L’Institut national de formation judiciaire a servi de cadre, le mardi 03 septembre 2019, pour la tenue de la conférence des chefs de parquets, avec comme thème central: «Le Ministère public face au défi du délitement et de l’effondrement de l’autorité publique : perspectives et responsables ». La cérémonie d’ouverture de cette conférence s’est déroulée sous la présidence du ministre de la Justice et des droits de l’homme, garde des sceaux, Malick Coulibaly et en présence du Directeur national des affaires judiciaires et du sceau, Mohamed MaouloudNajim ainsi que le représentant du Projet justice Mali (USAID-MJP).
Selon le Directeur national des affaires judiciaires et du sceau, Mohamed MaouloudNajim, l’organisation d’une conférence des magistrats du parquet est toujours à la fois une occasion de rencontre, mais également d’échanges sur des sujets de préoccupation partagée. Pour lui, c’est le lieu idéal pour les magistrats du parquet des différents degrés de juridictions, de jeter un œil critique sur leurs pratiques, d’identifier leurs difficultés, de proposer des solutions, de partager les bonnes pratiques, d’harmoniser leurs procédures, de pérenniser la tenue de la conférence du parquet pour s’auto-évaluer périodiquement. A ses dires, le choix du thème n’est pas un fait du hasard, car la mise en cause de l’autorité de l’État a atteint des niveaux intolérables : l’incivisme sur les routes, dans les Administrations et les écoles en ville comme dans les campagnes, les spéculations en tous genres, notamment foncières, la fuite de responsabilité, la gabegie et la dilapidation des biens publics, l’apologie du gain facile à tous les prix, la montée en puissance de la violence et de l’insécurité et pour couronner le tout la propagation des groupes armés, des associations et autres milices armées défiant au quotidien les lois de la République, en toute impunité, laissant le champ libre à l’extension irrésistible du terrorisme. «Vaste programme certes, mais qu’il nous revient impérativement de réussir pour sauver encore, pendant qu’il est temps, la République et restaurer son autorité », insiste-t-il.
Pour le représentant du Projet justice Mali (USAID-MJP), il a expliqué dans son observation que le délitement et l’effondrement de l’autorité publique pourraient s’expliquer à partir de deux raisons majeures que sont d’une part l’inefficacité de l’action publique en termes de la précarité des conditions assurant la performance de la poursuite, et d’autres part cette méfiance et défiance toujours observée entre les populations et la justice qui soulève le problème de la confiance et par conséquent de la légitimation de l’action publique.
Pour sa part, le ministre de la Justice et des droits de l’homme, garde des sceaux, Malick Coulibaly a rappelé, dans son discours d’ouverture, que le Président de la République, Ibrahim Boubacar Keita ne cesse de répéter cette assertion : « nul n’est au-dessus des lois », selon le ministre cette assertion est le viatique des magistrats et leur vade mecum. « Les maliens doivent sentir la loi partout où ils se trouvent.

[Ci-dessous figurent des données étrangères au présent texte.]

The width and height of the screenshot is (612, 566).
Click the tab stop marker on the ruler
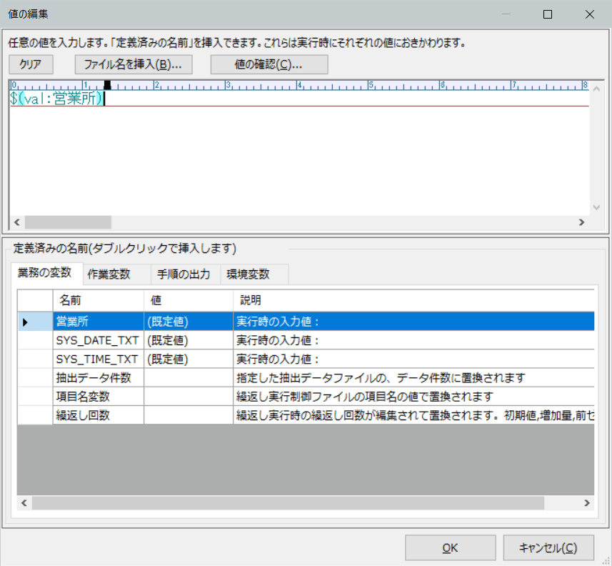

Ils doivent en même temps être protégés avec leurs biens », énoncera-t-il. Ainis, le ministre indiquera que se trouvant à le croisée des chemins, la justice malienne est aujourd’hui attendue par tous, elle doit restaurer l’autorité de l’Etat et consacrer les droits des citoyens. Par ailleurs, le ministre Coulibaly soulignera que la reconquête de l’autorité publique qui est devenue une question existentielle pour notre pays ne sera pas acquise au bout du fusil ou à coups de matraques. De son point vue, elle se fera par un réarmement moral et intellectuel, à travers notre capacité collective à nous remettre en cause et à vaincre sans relâche les habitudes qui se sont insidieusement installées depuis tant d’années. Il s’agit, selon toujours le ministre, de déplacer nos objectifs et nos buts, de remodeler nos comportements et notre conduite sur d’autres valeurs et de donner la priorité à l’éthique et à l’intérêt général. Cet aspect est fondamental car l’autorité de l’Etat est avant tout une autorité morale, dira-t-il. « Or, cette autorité morale, surtout en ce qui concerne la Justice, ne peut s’adosser que sur des comportements éthiques et déontologiques suffisamment bien assis », soutiendra-t-il. Je voudrai donc qu’ensemble, estime le ministre, nous portions un regard lucide et critique sur l’état de notre société et sur nos attitudes sans complaisance, ni parti pris. En outre, il a annoncé aux magistrats que l’Etat doit mettre les moyens en place, améliorer leurs conditions de vie et de travail, assurer leur sécurité. Et de rassurer que les efforts sont déjà en cours dans ce sens à travers l’élaboration de la loi d’orientation et de programmation pour le secteur de la justice.